Warm up – 3 exercises, 30 seconds each

Jumping jacks

  • Stand upright with legs together, arms at your sides
  • Feet jump out to shoulder-width apart, and stretch arms out from side and going overhead
  • Jump back to starting position

High knees

  • Start standing with feet hip-distance apart
  • Arms in front of you, elbows bent, at hip level
  • One at a time, pull knee up to touch your hand

Butt kicks

  • Start standing with feet hip-distance apart
  • One at a time, bring each heel to touch your butt

Workout – 5 exercises, 45 seconds each, 3 sets, 1 minute break between each set

Burpees

  • Stand with feet shoulder-width apart, arms at your sides
  • Jump into a high plank position and lower body until chest touches floor
  • Jump both feet back so that feet are outside of hands
  • Reach arms up overhead and jump feet together
  • *Easy version: do half burpees by skipping the last jumping feet together

Lunges

  • Start with feet hip-width apart
  • Take a big step forward with one leg (work the same leg for one set)
  • Lower body until front leg’s thigh is parallel to the floor and front leg’s shin is vertical.

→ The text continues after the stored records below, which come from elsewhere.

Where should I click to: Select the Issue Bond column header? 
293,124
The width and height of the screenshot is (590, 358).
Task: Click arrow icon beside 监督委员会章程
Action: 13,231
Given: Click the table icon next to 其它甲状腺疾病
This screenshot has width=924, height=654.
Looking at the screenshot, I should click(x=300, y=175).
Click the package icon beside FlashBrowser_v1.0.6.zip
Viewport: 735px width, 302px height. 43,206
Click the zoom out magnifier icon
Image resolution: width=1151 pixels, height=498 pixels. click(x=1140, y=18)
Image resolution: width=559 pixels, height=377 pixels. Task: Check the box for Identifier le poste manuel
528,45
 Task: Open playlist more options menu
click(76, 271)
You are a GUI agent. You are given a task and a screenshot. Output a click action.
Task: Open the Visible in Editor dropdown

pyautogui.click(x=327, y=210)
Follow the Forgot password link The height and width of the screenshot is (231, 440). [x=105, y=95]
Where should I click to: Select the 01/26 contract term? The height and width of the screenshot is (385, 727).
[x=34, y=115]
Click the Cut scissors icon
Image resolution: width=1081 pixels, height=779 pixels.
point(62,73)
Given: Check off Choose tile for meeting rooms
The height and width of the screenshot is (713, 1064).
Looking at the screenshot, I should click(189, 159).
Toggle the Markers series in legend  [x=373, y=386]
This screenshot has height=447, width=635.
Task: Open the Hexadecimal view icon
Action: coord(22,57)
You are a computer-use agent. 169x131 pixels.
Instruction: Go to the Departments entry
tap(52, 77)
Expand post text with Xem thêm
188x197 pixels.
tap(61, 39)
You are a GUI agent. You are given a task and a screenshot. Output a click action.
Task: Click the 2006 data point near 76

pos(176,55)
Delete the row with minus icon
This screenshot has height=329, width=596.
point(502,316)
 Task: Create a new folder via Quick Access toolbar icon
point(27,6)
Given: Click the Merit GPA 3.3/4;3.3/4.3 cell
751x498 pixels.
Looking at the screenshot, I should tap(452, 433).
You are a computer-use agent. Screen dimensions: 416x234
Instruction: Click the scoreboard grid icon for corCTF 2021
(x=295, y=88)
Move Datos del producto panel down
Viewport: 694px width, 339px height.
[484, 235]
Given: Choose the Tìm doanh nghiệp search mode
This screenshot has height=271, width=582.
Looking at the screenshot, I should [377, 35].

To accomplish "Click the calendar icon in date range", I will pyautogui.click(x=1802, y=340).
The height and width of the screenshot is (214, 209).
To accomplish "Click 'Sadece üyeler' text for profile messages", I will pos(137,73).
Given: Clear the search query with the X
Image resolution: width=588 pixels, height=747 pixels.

Body weight not to pass front toes.
  • Press into front heel to drive back up to starting position
  • Remember to have both legs at a 90-degree angle when bent, chest open and body upright
  • Should feel it more on your rear leg while working both legs
  • *Easy version: alternating legs for one set

Tricep push-ups 

  • Start in a high plank position, with hands directly under shoulders
  • Elbows pointed back
  • Lower yourself to the floor, keep elbows pointed back and engage your core
  • Lower until your arms, shoulders and elbows make a 90-degree angle. Push hard into the ground to lift yourself back up
  • *Easy version: do normal push ups on your knees and start from the bottom to push up

Squats

  • Start with feet shoulder-width apart
  • Bend your legs and lower your hips toward the floor, making sure not to let your knees collapse inward
  • Return to stand while squeezing your glutes
  • Once you get comfortable with the squats, speed up and gain more speed
  • Remember to keep your core tight, knees aligned, with toes and chest up

Mountain climbers

  • Start in a high plank position, with hands directly under shoulders
  • One at a time, pull your knee to your elbow
  • Challenge: add in a twist. Pull opposite knee to opposite elbow

Core challenge – 30 seconds each

Normal crunches

  • Lie on your back with knees bent
  • Look up, hands behind head
  • Open your arms, lift chest up
  • Working the upper abs, don’t pull neck up

Leg extensions

  • Lie on your back, upper body relaxed, lower back on the ground
  • Pull knees to chest and extend legs full range
  • Push your heels in front as far as you can

Compound crunches

  • Lie on your back, hands next to ears on mat, knees bent and toes on mat
  • Touch knees with elbows
  • Pick up speed as you go

Rotation compound crunches (15 seconds each side)

  • Lie on your back, one hand behind head
  • Pull elbow towards opposite knee
  • Work one side then the other

Side planks (15 seconds each side)

  • Hold body on one side in straight position supported by one arm and side of one foot
  • Lift hips up and down
  • *Hard version: put feet on top of each other
  • *Medium version: put both feet on the mat, aligned, one foot in front of the other
  • *Easy version: put top foot on mat in front and back leg’s knee on mat

Single leg hip thrusts (15 seconds each side)

  • Lie on your back, hands behind head, one leg pointing up to ceiling
  • Use supporting leg to push hips up
  • Working glutes, hamstrings and abs
  • *Challenge: lower leg down to 45 degrees

Do some stretches after the workout. Stretch out your arms, abs and legs.